■ Exercise
Repeat precisely the span of lines below that opens with the line containing "Task: Select 基本 in the settings tree" and closes with the line containing "Task: Click the S2 support label", both included.

++++++++++

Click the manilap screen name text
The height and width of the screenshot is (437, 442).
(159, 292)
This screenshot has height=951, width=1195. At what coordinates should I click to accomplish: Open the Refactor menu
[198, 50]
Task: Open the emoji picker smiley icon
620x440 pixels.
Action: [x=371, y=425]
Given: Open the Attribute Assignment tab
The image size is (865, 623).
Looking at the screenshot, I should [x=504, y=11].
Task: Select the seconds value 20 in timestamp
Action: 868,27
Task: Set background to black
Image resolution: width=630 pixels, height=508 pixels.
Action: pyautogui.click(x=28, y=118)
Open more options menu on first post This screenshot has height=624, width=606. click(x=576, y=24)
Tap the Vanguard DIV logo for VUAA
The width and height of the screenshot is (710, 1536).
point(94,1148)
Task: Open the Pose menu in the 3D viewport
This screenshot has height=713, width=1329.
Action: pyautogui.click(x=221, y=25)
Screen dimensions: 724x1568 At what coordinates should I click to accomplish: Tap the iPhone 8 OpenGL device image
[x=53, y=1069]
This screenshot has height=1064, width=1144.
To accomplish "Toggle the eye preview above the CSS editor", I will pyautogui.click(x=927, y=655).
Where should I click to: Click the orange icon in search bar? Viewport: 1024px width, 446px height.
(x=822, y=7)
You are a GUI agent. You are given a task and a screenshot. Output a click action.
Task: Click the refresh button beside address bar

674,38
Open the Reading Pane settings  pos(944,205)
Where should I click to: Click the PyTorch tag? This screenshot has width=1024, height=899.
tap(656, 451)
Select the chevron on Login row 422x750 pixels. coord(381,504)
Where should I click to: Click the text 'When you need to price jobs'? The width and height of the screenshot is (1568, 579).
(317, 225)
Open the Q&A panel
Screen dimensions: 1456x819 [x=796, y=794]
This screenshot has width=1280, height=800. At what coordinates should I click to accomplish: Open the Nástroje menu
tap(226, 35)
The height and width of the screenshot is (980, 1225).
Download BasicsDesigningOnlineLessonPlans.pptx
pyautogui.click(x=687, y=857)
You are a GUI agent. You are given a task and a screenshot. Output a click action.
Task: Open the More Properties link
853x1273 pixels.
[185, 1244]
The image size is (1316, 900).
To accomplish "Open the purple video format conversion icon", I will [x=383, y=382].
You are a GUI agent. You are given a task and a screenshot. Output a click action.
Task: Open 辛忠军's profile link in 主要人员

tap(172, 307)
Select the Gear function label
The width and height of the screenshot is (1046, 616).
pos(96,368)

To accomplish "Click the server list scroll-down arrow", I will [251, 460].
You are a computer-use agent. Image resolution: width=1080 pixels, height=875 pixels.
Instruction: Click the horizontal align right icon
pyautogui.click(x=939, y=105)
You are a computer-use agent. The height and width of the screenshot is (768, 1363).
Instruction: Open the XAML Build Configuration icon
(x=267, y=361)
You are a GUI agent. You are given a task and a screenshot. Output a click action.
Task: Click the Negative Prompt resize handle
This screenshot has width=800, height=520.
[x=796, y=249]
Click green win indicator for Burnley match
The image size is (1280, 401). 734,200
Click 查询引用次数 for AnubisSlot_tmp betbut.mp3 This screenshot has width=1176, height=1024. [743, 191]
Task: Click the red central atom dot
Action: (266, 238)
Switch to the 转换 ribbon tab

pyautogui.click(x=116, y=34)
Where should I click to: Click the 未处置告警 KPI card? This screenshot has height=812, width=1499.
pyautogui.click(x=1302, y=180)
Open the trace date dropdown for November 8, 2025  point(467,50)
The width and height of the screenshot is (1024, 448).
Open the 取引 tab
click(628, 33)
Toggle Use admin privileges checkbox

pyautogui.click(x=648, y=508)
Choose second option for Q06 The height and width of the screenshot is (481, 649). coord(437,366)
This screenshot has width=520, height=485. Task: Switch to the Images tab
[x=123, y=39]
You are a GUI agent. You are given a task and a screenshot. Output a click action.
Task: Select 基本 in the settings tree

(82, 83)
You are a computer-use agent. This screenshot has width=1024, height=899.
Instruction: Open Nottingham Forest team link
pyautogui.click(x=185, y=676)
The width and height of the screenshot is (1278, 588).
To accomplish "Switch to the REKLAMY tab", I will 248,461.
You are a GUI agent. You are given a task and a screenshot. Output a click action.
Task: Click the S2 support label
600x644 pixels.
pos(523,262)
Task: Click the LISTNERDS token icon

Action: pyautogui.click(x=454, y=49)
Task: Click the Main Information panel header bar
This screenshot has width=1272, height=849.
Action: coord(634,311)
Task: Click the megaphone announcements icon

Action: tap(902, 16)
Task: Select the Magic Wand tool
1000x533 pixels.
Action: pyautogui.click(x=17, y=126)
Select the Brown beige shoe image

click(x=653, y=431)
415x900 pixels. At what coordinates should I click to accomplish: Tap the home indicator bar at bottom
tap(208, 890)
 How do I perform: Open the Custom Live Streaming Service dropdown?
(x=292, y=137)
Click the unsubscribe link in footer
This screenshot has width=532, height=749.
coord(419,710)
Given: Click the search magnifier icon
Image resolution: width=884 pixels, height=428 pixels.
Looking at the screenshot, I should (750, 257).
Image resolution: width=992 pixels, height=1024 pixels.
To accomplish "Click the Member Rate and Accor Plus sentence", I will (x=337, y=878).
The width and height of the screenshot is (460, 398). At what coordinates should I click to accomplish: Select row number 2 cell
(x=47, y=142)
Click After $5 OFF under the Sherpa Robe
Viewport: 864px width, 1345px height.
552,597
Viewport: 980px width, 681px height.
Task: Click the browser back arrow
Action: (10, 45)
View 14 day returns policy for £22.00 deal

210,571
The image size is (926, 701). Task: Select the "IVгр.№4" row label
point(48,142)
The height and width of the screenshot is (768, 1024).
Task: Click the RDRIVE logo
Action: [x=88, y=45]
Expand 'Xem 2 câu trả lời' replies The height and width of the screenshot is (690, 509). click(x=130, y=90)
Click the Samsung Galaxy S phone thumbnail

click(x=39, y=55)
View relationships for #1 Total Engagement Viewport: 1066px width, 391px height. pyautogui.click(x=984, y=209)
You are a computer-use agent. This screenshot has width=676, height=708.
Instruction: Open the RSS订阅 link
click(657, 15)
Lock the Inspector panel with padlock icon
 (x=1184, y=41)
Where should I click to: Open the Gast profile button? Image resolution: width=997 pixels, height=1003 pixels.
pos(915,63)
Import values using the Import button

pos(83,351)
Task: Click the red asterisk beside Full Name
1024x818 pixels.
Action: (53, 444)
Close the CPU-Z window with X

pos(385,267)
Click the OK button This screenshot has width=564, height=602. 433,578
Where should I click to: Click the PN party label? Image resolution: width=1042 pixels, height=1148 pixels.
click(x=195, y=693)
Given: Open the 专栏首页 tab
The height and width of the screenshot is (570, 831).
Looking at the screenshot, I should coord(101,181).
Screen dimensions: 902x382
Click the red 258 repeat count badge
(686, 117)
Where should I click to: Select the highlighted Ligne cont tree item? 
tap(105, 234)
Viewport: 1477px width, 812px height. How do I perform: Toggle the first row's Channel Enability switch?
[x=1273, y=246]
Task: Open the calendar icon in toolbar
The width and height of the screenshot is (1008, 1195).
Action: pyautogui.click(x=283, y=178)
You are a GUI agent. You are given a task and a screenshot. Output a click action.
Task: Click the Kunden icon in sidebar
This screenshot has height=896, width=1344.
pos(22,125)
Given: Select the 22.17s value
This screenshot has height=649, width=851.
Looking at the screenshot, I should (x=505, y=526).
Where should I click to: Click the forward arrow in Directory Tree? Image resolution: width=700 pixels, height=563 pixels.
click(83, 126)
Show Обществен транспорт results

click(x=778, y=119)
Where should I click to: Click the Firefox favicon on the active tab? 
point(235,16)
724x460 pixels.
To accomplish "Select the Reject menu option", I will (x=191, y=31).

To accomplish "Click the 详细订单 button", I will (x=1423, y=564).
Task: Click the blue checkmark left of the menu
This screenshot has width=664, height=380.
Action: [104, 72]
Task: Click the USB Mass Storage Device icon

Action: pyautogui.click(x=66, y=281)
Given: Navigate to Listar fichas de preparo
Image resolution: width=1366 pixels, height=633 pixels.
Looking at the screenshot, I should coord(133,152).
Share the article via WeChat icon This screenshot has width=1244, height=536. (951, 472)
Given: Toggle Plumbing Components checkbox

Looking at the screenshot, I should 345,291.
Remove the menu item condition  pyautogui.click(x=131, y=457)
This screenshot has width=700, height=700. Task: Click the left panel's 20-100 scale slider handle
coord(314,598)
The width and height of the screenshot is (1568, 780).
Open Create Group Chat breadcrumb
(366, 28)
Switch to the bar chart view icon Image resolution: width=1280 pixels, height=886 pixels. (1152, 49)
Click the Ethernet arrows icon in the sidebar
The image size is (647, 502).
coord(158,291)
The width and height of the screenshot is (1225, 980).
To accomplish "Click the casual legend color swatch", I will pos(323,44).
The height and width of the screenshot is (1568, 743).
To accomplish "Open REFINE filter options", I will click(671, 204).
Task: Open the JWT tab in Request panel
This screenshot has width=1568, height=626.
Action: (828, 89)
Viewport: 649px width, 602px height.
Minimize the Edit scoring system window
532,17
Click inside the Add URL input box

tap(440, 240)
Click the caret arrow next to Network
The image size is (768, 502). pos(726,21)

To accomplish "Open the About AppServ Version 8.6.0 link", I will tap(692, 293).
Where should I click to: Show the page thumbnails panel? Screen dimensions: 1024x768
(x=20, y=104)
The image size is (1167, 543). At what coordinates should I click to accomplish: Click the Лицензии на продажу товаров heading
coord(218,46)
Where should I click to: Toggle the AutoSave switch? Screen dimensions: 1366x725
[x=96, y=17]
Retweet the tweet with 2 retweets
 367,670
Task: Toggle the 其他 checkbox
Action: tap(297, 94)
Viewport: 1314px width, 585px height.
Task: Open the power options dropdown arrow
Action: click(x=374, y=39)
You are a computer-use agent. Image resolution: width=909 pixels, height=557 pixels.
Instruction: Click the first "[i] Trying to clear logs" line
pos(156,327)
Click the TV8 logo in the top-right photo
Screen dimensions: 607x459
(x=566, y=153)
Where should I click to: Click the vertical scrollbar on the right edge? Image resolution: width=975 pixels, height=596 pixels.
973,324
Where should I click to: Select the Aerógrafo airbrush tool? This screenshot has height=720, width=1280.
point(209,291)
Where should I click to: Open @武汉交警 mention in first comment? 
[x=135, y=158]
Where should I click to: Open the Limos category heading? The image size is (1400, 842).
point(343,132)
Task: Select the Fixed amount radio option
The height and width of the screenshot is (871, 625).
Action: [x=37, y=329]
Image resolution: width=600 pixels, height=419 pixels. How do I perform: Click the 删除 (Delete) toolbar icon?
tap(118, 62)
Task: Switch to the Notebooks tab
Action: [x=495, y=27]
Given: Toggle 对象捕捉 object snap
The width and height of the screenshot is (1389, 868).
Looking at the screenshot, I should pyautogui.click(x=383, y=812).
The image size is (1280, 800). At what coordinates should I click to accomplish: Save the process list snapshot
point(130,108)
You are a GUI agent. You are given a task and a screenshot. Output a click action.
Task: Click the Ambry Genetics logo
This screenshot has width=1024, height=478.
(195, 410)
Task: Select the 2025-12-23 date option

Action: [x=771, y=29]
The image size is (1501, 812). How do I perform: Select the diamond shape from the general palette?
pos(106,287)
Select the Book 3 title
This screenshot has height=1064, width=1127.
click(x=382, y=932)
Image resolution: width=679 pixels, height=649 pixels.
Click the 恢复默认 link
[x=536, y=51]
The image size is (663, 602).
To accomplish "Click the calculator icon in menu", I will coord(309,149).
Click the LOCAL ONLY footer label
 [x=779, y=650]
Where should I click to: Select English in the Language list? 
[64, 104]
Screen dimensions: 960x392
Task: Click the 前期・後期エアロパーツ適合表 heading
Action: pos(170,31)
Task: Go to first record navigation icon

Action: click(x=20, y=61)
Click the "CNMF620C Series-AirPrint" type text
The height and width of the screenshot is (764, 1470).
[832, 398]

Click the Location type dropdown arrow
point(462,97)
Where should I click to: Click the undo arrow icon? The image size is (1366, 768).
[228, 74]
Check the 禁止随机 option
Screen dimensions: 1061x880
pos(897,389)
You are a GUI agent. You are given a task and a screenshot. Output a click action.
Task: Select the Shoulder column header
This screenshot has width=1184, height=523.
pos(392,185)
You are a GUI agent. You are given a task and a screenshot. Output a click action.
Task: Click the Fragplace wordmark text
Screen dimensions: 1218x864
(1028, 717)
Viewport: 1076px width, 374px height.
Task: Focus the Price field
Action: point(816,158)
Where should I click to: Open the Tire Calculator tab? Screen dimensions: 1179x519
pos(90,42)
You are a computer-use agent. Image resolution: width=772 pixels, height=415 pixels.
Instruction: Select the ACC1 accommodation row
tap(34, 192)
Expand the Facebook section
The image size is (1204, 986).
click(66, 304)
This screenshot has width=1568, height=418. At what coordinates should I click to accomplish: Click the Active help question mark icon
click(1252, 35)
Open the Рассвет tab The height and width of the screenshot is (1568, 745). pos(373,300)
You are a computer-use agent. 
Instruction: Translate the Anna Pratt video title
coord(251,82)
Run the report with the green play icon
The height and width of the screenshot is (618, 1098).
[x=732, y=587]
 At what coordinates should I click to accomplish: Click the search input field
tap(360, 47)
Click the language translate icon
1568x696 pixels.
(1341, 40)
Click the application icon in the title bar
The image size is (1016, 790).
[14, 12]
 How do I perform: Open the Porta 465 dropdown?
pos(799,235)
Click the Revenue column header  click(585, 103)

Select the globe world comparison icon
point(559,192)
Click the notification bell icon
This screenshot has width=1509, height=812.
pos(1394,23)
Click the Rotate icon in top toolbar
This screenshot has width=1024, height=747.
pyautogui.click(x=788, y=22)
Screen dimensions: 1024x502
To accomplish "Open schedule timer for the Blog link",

++++++++++

■ Completed task
Task: Select 基本 in the settings tree

(82, 83)
You are a computer-use agent. This screenshot has width=1024, height=899.
Instruction: Open Nottingham Forest team link
pyautogui.click(x=185, y=676)
The width and height of the screenshot is (1278, 588).
To accomplish "Switch to the REKLAMY tab", I will 248,461.
You are a GUI agent. You are given a task and a screenshot. Output a click action.
Task: Click the S2 support label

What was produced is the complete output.